There was a photo of Cathy sitting on the desk in front of him. Taken on their wedding day, it was one of his favourites. Cathy looked beautiful. She looked serene and loving. There was no trace of wildness in her. And no sign of that thing in her brain. His memory of the night she died was thankfully blurred after all these years, but he still remembered the doctor’s words. Congenital brain aneurism. They were burnt into his consciousness, because there was no way he could be sure Kate didn’t have the same thing. It could be inherited, the doctors said. It wasn’t likely, but it was possible. It was possible that one day his Kate would scream and collapse and die, just like her mother. That she would leave him, just like her mother.
But she was leaving him anyway, wasn’t she?
She was getting older now and he couldn’t very well stop her going to college if that was what she wanted. Edward was increasingly powerless to stop her doing anything. She had that much of her mother in her. She marched in and out of the house when she pleased so far as he could tell. She wasn’t simply growing up, she was growing away. Soon there’d be nothing for him here at all.

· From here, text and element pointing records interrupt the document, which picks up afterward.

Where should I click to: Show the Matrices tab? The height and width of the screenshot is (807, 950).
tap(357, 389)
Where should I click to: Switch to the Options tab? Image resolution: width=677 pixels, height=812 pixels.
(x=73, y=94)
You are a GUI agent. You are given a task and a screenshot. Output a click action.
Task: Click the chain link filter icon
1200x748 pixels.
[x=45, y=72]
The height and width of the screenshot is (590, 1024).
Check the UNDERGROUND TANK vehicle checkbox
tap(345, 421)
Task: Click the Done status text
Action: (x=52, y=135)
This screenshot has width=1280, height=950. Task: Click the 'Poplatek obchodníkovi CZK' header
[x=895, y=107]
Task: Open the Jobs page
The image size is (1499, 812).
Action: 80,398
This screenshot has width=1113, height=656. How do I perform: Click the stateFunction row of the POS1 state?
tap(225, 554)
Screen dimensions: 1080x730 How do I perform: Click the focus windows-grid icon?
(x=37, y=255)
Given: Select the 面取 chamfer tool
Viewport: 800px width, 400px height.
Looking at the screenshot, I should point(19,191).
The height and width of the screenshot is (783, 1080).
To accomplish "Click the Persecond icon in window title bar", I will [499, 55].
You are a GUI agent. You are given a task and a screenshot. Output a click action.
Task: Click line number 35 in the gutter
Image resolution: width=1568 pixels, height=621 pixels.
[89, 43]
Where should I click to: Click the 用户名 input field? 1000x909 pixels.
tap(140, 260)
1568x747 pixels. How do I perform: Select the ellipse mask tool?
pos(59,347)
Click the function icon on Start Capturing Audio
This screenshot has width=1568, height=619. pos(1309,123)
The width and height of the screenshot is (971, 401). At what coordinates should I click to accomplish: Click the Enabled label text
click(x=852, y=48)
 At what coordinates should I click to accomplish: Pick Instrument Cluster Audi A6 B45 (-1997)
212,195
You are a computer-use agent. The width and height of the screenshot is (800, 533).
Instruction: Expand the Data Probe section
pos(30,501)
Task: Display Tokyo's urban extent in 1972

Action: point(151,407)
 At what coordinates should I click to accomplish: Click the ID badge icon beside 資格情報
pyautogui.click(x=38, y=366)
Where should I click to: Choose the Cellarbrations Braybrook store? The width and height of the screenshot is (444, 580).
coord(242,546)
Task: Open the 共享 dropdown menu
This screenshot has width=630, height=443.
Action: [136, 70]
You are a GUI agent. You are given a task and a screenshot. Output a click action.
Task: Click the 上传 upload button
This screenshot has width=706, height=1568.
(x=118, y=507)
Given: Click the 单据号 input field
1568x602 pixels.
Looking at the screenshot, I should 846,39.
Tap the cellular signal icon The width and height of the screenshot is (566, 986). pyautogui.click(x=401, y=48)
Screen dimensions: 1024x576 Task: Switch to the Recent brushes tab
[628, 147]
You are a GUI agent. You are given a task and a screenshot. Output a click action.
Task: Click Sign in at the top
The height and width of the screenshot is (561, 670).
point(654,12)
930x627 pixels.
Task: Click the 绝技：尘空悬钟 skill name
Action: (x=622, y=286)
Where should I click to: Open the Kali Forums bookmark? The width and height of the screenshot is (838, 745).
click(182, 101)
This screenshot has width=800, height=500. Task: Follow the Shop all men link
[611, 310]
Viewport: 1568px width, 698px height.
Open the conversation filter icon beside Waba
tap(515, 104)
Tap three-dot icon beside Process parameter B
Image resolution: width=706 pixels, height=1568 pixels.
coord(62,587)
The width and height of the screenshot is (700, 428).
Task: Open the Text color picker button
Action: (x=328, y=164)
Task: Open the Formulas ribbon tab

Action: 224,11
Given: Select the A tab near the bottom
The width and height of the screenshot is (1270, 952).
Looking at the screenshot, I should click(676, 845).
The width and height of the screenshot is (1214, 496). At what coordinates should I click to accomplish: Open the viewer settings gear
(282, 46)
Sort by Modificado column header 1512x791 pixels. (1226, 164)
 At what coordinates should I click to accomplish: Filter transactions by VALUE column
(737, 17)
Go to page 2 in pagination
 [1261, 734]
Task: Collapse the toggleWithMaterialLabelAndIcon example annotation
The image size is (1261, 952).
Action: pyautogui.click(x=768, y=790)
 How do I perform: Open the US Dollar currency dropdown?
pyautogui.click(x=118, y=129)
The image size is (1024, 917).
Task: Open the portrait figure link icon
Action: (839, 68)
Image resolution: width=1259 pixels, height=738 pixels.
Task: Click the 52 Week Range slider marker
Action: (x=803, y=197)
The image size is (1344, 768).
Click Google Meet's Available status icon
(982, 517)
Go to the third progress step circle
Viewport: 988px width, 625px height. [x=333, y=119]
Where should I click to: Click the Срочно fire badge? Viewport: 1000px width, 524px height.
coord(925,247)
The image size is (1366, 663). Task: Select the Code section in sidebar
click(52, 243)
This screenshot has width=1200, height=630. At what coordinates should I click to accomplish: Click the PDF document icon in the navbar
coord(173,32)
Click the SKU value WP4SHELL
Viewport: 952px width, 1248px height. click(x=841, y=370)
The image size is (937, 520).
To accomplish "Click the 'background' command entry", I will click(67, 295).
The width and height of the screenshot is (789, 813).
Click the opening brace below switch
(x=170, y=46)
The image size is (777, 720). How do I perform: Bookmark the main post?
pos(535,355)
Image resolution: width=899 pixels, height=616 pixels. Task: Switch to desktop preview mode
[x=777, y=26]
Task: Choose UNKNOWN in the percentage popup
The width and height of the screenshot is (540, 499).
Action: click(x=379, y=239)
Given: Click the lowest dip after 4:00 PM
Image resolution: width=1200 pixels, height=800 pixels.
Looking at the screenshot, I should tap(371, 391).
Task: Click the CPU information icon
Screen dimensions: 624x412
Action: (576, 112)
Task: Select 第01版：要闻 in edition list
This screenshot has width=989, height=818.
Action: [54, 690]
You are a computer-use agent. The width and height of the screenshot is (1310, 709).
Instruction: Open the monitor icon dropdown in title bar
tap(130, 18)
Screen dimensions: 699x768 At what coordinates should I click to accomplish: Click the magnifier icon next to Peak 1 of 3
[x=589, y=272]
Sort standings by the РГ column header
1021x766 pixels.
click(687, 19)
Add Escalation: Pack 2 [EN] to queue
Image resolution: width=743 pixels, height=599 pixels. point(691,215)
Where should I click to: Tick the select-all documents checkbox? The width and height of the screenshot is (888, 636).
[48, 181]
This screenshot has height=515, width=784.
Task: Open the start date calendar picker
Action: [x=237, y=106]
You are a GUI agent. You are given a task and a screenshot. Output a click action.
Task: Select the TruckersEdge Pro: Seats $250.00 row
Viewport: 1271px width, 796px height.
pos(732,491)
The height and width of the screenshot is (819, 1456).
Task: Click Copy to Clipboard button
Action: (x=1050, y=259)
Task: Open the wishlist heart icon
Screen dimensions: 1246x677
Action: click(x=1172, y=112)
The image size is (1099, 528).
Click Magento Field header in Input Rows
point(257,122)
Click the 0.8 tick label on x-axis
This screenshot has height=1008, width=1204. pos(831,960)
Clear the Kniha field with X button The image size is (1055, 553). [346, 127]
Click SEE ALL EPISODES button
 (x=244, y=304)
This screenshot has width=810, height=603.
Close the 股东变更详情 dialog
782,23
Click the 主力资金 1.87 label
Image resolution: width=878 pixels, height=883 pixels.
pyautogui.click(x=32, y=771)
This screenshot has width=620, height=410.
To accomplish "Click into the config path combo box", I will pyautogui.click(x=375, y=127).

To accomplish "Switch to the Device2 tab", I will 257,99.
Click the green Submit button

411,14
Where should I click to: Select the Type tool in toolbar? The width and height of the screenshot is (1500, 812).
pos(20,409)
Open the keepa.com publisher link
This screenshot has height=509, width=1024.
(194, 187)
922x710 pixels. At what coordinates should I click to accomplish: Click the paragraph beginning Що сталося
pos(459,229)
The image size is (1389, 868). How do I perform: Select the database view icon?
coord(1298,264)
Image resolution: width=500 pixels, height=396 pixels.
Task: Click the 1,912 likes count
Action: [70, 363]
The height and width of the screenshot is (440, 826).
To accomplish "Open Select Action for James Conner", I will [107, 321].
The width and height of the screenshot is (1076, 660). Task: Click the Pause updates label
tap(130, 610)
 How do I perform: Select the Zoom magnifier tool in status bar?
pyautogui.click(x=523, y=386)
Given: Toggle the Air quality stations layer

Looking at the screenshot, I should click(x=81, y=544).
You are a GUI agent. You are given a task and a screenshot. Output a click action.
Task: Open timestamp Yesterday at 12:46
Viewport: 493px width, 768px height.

He picked the envelope up from the table, grabbed a set of keys from the ledge in the hallway and set off. He’d just walk to the postbox and then he’d head back home. At the postbox he dropped the envelope in and kept going. He walked into town, past the Catholic church and on through the main square to the Anglican one at the other side of town. The gate was open and he made his way along the path, round the side of the building to the three graves all in a neat
line together. He read the names – Gordon Linton, Marian Linton, Catherine Linton née Earnshaw. He knelt in front of his wife. ‘I did all right, didn’t I, Cathy? I did all right with her?’
He stared at the marble stone. No one replied.
He could still taste it, the life he’d thought they were going to have, back when he’d first met her and she was young and intoxicating. He knew his mother hadn’t really approved but Father had seen it. He’d said Cathy had something about her. Edward needed that. He needed someone with drive and ideas to drag him along with them. He couldn’t do it all himself.
He stood up and brushed the dust off his trousers before the tears came. Cathy wasn’t here. She wouldn’t tell him what to do. She wouldn’t pick him up and send him off in a new direction. He reached out to touch the wings of the marble angel. The reddish-brown stains on her face almost looked like tears.
He made his way back across the graveyard and stopped. A pinched-looking man in a long black robe was striding towards the church. He glanced in Edward’s direction.
‘Mr Linton.’
Edward recognised the priest from the Catholic church. He’d only met him a couple of times. He’d had views, apparently, about Cathy marrying an Anglican, but it hadn’t made a difference. Nobody cared about that sort of thing any more. Edward nodded stiffly. ‘Father Joseph.’
The priest looked behind him towards the graves. ‘Paying your respects?’
Edward nodded.
‘Good. There’s plenty that don’t bother.’
Edward forced himself to smile. ‘What brings you over here?’
The Father pursed his lips. ‘Meetings. Everything’s ecumenical these days.’ His tone suggested that this was not a happy development.
‘I’ve not seen you or young Cathy…’
‘Kate.’
The priest ignored the interruption. ‘I’ve not seen you at any of the joint services. I thought you were part of this congregation, what with insisting on having your wife laid to rest here.’